TEXT SHOWN START

Oil Spill Continues To Wash Ashore In Gulf, BP Deep-Cleaning Beaches In Response
Saturday, November 20, 2010
Individual spill rates of 'seeps' are much lower than the G U S H I N G from the Deepwater Horizon blowout. As well, these much smaller 'seeps' are dispersed around the Gulf, so that the amount of oil released from each 'seep' degrades quickly.
With BP's Deepwater Horizon blowout, the oil all G U S H E D out at the same time, in the same place. "Natural" 'seeps' occur spaced out, a bit at a time, over a wide geography -- The oceans can degrade small amounts of oil 'seeps' within 5 days, continually. Water in one location can only degrade so much oil at a time; the Deepwater Horizon blowout overwhelmed the ocean's natural oil-coping mechanisms.

TEXT SHOWN END

WORK TASK A →
Leaving out the date line, list each distinct proper name that appears in the oil spill article.
WORK TASK B →
Repeat the part of the oil spill article starting with "With BP's Deepwater" and going on through "natural oil-coping mechanisms.", word for word.
The saved entries have no connection to the article.

DATA UNDER STUDY START

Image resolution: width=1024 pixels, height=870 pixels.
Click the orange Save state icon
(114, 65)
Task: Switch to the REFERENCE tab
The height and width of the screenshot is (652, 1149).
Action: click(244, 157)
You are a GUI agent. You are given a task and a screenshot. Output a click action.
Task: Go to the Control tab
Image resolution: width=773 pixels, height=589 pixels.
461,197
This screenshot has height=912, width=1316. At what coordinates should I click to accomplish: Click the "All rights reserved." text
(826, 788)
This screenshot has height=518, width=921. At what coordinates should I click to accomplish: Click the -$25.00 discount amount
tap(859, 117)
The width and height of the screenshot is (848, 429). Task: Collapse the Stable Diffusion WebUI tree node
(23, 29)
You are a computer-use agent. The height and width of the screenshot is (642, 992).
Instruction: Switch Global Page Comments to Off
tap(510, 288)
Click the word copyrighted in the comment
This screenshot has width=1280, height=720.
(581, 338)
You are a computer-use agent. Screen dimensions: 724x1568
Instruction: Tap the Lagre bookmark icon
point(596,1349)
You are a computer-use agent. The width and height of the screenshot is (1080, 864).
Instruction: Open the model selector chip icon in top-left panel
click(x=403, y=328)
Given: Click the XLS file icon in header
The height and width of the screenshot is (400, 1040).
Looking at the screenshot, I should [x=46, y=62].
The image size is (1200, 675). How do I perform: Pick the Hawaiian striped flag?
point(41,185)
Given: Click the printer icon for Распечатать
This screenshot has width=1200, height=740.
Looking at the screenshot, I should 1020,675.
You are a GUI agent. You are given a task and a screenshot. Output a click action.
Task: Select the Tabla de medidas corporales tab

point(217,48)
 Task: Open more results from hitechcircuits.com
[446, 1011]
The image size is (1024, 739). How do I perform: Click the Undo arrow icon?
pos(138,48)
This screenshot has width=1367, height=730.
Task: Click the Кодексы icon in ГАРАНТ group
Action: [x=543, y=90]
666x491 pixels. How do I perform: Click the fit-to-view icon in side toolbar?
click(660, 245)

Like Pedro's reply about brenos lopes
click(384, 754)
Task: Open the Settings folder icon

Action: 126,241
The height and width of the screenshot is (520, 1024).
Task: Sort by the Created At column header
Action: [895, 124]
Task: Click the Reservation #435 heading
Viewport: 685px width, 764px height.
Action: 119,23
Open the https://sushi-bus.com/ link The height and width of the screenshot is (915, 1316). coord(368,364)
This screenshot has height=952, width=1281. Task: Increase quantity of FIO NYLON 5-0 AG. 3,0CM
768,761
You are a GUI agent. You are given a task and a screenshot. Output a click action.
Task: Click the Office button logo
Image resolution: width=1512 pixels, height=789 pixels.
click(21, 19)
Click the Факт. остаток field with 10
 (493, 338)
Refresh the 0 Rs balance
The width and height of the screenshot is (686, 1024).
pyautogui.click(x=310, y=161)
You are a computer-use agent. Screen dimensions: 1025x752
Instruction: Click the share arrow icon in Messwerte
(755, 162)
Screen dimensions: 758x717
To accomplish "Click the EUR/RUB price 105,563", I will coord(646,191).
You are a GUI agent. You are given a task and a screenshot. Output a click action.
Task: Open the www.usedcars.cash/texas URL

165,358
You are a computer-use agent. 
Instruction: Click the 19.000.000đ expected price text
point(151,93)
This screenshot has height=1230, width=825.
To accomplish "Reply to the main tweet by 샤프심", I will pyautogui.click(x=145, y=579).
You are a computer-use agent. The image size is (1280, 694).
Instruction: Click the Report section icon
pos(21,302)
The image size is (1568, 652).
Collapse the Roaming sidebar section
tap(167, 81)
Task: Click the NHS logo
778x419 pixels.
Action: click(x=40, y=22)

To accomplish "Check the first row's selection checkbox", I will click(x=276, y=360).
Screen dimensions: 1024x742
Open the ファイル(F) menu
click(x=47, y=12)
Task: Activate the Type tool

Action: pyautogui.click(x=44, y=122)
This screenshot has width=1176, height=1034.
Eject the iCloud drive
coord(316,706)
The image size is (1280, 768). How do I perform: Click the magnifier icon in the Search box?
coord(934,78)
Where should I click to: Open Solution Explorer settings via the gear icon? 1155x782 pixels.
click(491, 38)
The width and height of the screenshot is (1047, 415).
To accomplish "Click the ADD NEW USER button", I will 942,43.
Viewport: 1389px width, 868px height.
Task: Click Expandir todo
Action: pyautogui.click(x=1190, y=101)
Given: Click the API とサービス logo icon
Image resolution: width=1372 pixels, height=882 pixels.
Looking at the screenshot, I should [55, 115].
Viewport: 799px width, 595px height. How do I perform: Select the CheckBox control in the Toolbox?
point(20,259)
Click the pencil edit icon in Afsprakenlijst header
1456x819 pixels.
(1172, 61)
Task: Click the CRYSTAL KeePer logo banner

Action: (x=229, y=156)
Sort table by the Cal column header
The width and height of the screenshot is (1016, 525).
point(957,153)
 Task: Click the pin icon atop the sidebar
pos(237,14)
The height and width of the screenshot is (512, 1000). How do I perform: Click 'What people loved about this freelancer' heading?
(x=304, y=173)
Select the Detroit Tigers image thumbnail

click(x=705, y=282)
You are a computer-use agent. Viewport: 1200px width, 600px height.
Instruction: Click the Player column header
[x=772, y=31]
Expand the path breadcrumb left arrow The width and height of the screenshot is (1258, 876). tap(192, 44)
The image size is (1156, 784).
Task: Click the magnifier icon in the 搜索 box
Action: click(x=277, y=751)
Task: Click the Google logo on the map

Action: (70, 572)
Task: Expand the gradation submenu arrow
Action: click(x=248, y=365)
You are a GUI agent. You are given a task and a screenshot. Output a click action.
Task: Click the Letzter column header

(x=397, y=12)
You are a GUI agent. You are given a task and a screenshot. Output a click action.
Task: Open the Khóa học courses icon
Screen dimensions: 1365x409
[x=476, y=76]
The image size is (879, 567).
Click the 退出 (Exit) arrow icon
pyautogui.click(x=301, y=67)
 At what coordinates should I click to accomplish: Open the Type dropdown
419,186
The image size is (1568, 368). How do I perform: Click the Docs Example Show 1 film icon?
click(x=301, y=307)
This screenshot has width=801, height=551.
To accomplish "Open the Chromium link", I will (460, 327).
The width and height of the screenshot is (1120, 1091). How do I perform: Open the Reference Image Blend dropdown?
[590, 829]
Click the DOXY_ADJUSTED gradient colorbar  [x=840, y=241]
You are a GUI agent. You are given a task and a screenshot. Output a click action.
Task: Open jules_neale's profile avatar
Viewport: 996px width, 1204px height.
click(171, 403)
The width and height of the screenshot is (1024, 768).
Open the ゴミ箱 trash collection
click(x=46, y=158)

DATA UNDER STUDY END

EXERCISE RESPONSE A →
Gulf, BP, Deepwater Horizon

EXERCISE RESPONSE B →
With BP's Deepwater Horizon blowout, the oil all G U S H E D out at the same time, in the same place. "Natural" 'seeps' occur spaced out, a bit at a time, over a wide geography -- The oceans can degrade small amounts of oil 'seeps' within 5 days, continually. Water in one location can only degrade so much oil at a time; the Deepwater Horizon blowout overwhelmed the ocean's natural oil-coping mechanisms.